REQUIREMENT: Nothing outside the range is wanted. Repeat exactly the lines below from the one with "Task: Click the template list scroll up arrow" through the one with "Focus the 电梯直达".

════════════════════

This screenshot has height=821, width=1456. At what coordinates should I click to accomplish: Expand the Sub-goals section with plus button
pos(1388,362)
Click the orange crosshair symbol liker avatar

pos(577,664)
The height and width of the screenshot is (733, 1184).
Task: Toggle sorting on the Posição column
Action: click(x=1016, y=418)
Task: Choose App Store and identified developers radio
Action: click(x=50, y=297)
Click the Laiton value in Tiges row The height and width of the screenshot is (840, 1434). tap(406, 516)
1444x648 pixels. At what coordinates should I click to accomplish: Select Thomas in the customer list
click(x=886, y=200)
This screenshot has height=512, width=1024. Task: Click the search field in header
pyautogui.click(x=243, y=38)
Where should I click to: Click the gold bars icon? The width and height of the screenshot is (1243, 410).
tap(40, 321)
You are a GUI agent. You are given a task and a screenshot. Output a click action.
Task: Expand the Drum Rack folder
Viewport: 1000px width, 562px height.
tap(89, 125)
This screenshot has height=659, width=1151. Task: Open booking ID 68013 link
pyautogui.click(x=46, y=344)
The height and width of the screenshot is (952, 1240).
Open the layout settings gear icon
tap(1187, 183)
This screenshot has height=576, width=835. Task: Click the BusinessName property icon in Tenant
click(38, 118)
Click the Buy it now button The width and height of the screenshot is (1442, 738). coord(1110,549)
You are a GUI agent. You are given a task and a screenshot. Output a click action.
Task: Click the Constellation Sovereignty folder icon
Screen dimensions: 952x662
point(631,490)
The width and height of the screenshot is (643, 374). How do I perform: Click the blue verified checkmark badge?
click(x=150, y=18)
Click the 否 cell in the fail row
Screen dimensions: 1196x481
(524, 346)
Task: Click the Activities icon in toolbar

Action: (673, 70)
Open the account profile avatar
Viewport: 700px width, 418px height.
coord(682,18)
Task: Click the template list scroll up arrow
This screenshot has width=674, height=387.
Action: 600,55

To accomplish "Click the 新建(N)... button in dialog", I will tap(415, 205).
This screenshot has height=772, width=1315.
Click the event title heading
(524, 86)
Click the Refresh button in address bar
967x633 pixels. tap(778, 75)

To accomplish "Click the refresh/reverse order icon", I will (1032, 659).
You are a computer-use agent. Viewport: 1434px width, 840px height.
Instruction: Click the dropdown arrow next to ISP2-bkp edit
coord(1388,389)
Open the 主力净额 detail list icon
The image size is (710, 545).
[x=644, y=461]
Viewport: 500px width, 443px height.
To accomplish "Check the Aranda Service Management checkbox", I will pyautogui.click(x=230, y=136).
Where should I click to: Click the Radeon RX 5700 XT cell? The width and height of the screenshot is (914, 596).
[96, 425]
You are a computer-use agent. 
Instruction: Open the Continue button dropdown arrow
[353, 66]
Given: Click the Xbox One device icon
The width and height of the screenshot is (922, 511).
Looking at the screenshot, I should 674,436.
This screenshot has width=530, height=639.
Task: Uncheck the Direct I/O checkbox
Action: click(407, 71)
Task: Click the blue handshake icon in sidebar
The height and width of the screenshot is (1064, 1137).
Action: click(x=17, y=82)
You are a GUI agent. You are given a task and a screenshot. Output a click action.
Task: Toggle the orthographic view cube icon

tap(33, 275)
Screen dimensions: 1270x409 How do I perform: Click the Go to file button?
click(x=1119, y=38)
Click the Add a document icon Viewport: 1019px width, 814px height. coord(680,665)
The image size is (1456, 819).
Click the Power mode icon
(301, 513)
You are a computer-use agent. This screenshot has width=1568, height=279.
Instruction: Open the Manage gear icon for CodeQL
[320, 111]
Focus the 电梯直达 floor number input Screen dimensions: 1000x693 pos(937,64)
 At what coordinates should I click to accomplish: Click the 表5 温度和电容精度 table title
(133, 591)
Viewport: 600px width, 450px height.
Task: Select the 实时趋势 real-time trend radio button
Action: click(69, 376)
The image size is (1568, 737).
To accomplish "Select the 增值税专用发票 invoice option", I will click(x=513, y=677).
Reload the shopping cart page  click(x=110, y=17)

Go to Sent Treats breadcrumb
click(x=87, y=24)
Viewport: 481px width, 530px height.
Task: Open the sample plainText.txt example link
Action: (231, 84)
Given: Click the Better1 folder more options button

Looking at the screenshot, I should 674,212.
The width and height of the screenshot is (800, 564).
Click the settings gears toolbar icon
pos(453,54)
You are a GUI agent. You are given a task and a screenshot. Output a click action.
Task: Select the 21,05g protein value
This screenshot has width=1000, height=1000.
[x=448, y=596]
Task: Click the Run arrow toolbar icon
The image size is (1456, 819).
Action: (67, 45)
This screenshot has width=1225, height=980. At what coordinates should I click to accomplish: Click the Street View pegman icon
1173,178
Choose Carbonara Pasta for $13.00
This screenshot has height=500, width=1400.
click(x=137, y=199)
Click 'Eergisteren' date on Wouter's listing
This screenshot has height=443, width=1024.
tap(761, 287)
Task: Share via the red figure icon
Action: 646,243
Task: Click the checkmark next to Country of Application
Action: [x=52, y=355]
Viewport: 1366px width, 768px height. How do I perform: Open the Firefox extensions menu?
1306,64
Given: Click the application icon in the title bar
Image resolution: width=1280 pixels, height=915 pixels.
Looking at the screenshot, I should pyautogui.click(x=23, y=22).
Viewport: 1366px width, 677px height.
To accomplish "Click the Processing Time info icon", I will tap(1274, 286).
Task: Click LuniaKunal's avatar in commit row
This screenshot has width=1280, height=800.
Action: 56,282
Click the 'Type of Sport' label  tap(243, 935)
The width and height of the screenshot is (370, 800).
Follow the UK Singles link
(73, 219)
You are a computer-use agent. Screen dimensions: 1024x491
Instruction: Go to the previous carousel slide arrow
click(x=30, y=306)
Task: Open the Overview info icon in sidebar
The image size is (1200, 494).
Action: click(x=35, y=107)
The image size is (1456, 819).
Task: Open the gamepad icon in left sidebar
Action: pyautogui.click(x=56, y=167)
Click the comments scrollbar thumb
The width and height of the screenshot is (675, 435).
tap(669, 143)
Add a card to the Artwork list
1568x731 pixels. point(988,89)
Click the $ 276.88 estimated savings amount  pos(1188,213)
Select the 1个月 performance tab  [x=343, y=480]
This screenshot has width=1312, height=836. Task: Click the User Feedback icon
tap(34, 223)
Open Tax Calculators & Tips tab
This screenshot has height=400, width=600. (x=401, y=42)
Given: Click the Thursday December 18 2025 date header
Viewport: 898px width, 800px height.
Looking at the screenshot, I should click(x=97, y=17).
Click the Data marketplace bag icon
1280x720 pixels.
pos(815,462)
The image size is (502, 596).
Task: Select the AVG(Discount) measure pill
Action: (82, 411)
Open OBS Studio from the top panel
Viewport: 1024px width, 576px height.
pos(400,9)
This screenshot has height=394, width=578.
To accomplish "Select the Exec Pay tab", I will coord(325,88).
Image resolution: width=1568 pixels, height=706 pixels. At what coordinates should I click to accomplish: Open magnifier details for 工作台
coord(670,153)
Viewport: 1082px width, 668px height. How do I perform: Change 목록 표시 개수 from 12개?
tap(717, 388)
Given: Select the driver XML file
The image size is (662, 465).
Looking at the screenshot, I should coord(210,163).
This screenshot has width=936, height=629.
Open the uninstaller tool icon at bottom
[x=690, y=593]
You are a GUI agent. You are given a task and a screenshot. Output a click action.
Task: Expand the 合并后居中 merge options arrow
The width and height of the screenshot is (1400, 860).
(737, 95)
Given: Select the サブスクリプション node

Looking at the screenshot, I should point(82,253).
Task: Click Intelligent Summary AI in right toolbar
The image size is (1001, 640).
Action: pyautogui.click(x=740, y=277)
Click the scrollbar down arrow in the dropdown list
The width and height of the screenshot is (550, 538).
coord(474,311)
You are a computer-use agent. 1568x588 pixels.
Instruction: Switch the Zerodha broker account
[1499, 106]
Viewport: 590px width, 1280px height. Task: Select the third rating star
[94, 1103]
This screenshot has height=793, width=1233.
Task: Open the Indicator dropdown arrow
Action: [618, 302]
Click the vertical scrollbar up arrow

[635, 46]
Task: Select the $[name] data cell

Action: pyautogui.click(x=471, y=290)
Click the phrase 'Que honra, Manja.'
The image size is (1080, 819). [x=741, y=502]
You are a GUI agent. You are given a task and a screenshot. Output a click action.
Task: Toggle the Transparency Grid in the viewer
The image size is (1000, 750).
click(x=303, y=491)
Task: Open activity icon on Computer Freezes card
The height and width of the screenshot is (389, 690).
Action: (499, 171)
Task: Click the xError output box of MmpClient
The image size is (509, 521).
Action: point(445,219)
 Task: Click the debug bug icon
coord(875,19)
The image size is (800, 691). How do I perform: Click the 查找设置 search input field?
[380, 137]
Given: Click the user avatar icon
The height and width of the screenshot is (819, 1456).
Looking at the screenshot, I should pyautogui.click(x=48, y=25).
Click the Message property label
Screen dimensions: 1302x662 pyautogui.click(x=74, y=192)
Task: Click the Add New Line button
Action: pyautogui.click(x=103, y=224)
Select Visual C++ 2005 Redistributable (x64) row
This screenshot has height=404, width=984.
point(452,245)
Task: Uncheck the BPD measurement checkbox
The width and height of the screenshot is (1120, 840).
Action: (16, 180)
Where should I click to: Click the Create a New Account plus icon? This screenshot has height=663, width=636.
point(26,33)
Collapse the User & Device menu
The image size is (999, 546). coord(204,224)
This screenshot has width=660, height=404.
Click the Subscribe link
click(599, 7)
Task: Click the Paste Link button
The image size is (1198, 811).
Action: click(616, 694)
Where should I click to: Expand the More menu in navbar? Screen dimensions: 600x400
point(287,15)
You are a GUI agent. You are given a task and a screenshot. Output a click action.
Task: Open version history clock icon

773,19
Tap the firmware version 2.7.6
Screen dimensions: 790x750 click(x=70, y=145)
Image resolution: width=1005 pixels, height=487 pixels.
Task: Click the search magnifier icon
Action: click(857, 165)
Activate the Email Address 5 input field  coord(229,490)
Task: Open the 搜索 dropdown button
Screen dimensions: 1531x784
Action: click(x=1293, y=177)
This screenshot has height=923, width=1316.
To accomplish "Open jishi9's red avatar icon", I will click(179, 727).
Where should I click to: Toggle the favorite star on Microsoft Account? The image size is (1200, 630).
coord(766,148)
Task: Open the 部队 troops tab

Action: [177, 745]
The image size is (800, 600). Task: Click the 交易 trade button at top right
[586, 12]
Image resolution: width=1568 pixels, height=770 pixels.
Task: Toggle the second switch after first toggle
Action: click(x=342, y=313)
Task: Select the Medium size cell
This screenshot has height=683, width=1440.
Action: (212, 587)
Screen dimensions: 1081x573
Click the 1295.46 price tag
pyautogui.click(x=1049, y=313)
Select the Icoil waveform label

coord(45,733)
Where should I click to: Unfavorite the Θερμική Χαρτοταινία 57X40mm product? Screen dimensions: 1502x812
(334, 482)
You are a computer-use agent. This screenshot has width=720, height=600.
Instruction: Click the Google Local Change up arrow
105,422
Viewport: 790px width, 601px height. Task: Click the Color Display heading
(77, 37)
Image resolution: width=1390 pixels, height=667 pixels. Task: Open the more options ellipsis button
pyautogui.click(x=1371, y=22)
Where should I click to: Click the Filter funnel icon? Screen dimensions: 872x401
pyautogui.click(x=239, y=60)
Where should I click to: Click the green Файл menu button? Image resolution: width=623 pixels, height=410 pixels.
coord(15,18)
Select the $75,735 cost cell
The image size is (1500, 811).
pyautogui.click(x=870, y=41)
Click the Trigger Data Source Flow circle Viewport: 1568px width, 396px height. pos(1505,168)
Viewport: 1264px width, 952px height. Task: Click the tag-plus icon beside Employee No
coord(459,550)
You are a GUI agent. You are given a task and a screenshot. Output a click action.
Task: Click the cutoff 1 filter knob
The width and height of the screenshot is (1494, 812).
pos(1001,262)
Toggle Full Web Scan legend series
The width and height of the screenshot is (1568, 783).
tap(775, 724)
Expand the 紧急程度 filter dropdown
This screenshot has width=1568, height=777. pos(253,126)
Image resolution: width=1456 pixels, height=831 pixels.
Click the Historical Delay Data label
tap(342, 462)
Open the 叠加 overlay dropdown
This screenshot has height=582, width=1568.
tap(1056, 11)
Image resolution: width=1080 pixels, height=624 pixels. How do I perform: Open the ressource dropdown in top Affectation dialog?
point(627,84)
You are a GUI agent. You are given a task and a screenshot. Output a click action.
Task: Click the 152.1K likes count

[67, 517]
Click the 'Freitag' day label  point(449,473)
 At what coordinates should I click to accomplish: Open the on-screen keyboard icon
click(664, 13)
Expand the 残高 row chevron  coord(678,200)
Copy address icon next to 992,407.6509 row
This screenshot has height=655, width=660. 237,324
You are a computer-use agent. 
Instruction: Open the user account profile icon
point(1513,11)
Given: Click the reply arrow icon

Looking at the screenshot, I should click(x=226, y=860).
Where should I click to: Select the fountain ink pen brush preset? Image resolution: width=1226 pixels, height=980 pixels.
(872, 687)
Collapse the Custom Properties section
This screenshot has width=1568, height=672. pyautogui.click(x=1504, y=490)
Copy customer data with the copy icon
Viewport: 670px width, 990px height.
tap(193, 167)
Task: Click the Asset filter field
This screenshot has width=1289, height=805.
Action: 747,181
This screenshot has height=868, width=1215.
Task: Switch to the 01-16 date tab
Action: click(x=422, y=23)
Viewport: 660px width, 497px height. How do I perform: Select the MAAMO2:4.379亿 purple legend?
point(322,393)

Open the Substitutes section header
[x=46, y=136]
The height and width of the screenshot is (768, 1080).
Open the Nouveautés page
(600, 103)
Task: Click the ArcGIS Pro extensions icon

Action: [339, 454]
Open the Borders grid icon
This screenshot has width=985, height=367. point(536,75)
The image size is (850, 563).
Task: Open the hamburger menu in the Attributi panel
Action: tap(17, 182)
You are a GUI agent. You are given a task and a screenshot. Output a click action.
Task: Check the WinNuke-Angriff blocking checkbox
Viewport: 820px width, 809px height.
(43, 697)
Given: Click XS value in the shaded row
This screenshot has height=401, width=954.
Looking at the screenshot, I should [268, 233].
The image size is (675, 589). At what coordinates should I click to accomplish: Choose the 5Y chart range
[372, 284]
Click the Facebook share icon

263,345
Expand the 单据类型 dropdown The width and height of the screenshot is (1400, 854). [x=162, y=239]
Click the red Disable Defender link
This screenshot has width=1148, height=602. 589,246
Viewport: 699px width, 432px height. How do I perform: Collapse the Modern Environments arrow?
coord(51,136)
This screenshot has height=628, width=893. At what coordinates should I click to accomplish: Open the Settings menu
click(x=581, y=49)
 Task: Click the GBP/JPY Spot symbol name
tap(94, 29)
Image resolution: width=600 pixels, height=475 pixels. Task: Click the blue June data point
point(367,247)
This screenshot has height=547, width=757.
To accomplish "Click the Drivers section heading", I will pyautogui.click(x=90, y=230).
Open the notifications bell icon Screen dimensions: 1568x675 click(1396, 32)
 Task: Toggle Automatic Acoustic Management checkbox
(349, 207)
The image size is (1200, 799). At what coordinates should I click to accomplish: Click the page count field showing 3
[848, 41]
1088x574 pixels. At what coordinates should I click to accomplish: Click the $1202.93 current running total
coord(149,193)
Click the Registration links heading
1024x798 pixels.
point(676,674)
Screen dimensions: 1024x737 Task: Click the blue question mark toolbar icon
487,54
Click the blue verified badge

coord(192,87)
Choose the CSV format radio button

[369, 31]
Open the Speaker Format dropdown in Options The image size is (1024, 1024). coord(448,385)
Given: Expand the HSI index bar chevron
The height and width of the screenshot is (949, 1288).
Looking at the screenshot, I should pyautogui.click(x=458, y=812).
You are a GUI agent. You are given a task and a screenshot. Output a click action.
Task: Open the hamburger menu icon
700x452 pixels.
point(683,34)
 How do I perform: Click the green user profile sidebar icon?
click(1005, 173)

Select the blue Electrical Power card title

════════════════════

FINAL ANSWER:
Task: Click the template list scroll up arrow
This screenshot has width=674, height=387.
Action: 600,55

To accomplish "Click the 新建(N)... button in dialog", I will tap(415, 205).
This screenshot has height=772, width=1315.
Click the event title heading
(524, 86)
Click the Refresh button in address bar
967x633 pixels. tap(778, 75)

To accomplish "Click the refresh/reverse order icon", I will (1032, 659).
You are a computer-use agent. Viewport: 1434px width, 840px height.
Instruction: Click the dropdown arrow next to ISP2-bkp edit
coord(1388,389)
Open the 主力净额 detail list icon
The image size is (710, 545).
[x=644, y=461]
Viewport: 500px width, 443px height.
To accomplish "Check the Aranda Service Management checkbox", I will pyautogui.click(x=230, y=136).
Where should I click to: Click the Radeon RX 5700 XT cell? The width and height of the screenshot is (914, 596).
[96, 425]
You are a computer-use agent. 
Instruction: Open the Continue button dropdown arrow
[353, 66]
Given: Click the Xbox One device icon
The width and height of the screenshot is (922, 511).
Looking at the screenshot, I should 674,436.
This screenshot has width=530, height=639.
Task: Uncheck the Direct I/O checkbox
Action: click(407, 71)
Task: Click the blue handshake icon in sidebar
The height and width of the screenshot is (1064, 1137).
Action: click(x=17, y=82)
You are a GUI agent. You are given a task and a screenshot. Output a click action.
Task: Toggle the orthographic view cube icon

tap(33, 275)
Screen dimensions: 1270x409 How do I perform: Click the Go to file button?
click(x=1119, y=38)
Click the Add a document icon Viewport: 1019px width, 814px height. coord(680,665)
The image size is (1456, 819).
Click the Power mode icon
(301, 513)
You are a computer-use agent. This screenshot has width=1568, height=279.
Instruction: Open the Manage gear icon for CodeQL
[320, 111]
Focus the 电梯直达 floor number input Screen dimensions: 1000x693 pos(937,64)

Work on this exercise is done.